Ten of Wall Street’s largest investment banks signed a landmark settlement with US securities regulators last week, which included findings of fraud against three banks – Citigroup’s Salomon Smith Barney unit, Credit Suisse First Boston and Merrill Lynch.
The regulators also released new evidence showing alleged conflicts of interest at other leading banks including Goldman Sachs and Morgan Stanley.
But the true cost to Wall Street is not the public shaming so much as the investor lawsuits that the revelations are likely to fuel.
Securities lawyers have already seized on a series of e-mails and other evidence thrown up by the investigation to buttress their arguments that investment banks knowingly misled investors.
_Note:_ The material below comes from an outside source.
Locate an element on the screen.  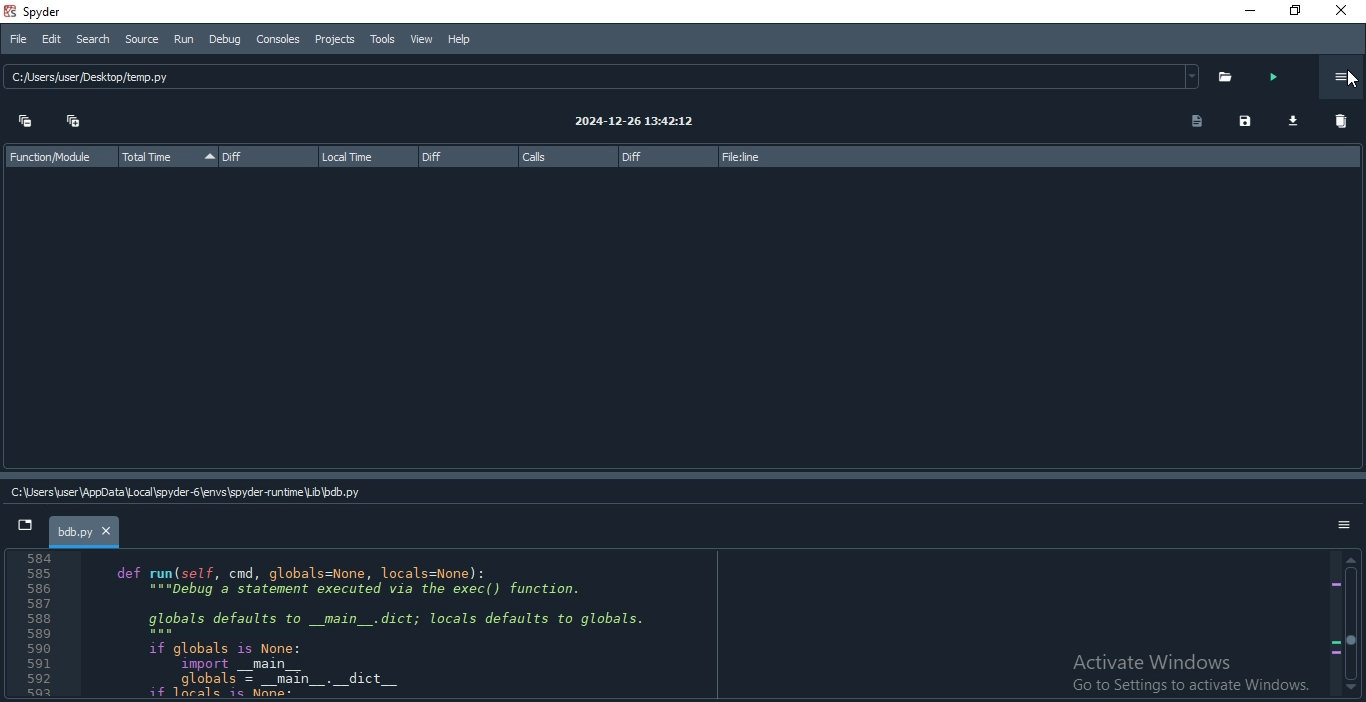
C:\User\AppData\Local\spyder is located at coordinates (189, 492).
The final settlement has just rearmed them with much fresh material.
“This is going to be a war of attrition between Wall Street and its customers over the next five years,” said Jacob Zamansky, a securities attorney who has successfully sued brokerages for issuing faulty research. “The smoking gun e-mails and other evidence will be devastating.”
Legal analysts have estimated that Wall Street could pay more than $5bn to settle a single class- action lawsuit that accuses 55 firms of manipulating initial public offerings.
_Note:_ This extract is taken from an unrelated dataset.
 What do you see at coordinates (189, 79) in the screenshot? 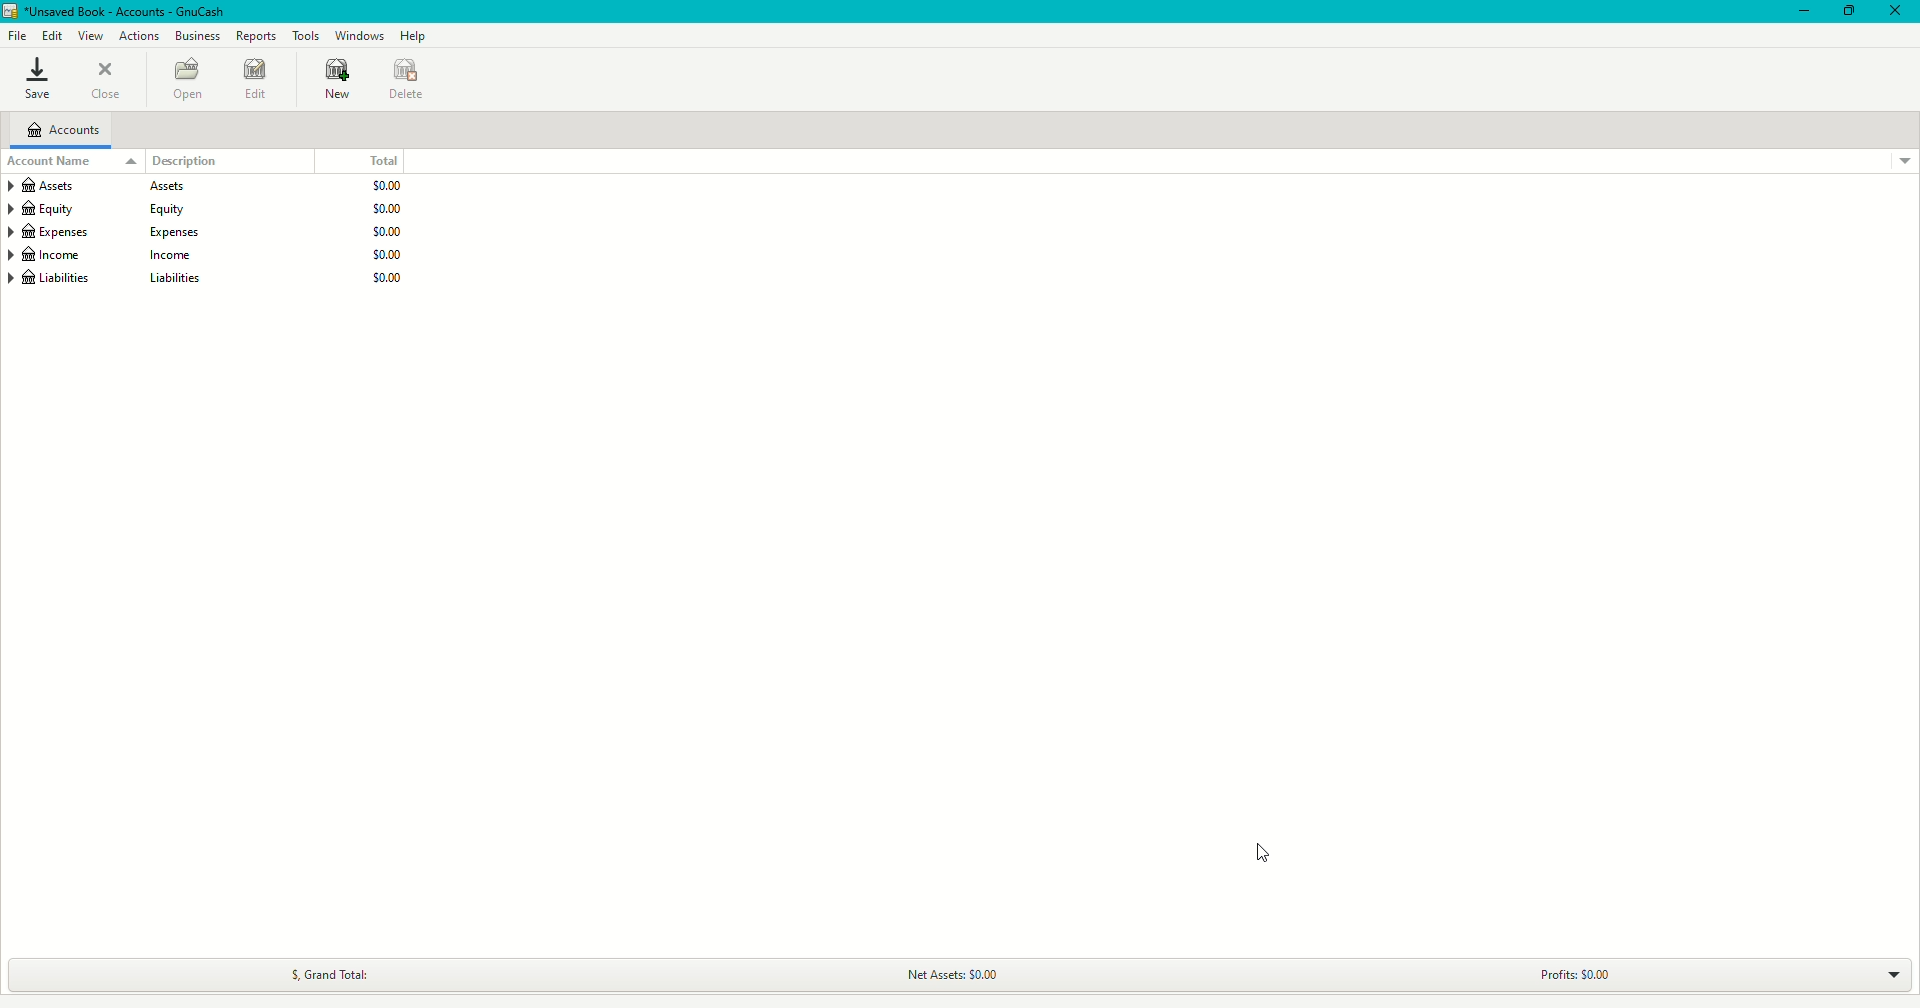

If so, that would suggest that the $1.4bn in fines and other fees included in the global settlement is nothing more than a down payment on their liability.
It will take some time for lawyers to read through the specifics of the settlement. Some legal experts doubt the findings of “fraud” against Merrill, Credit Suisse First Boston and Citigroup’s Salomon Smith Barney arm will be admissible in court. As is customary in such agreements, the banks have neither admitted nor denied the findings against them.
But that has not deterred the lawyers. Many with no previous securities law experience have attended conferences to learn how to bring such suits. “I get calls from lawyers every week,” Mr Zamansky said.
In addition, another cache of e-mails in which analysts refer to companies they were touting as “pieces of shit”, as former Merrill internet guru Henry Blodget did, should help to further tilt potential juries against Wall Street. As the cases wend their way through the legal system, the biggest focus is likely to be on the IPO class-action suit being led by Milberg Weiss.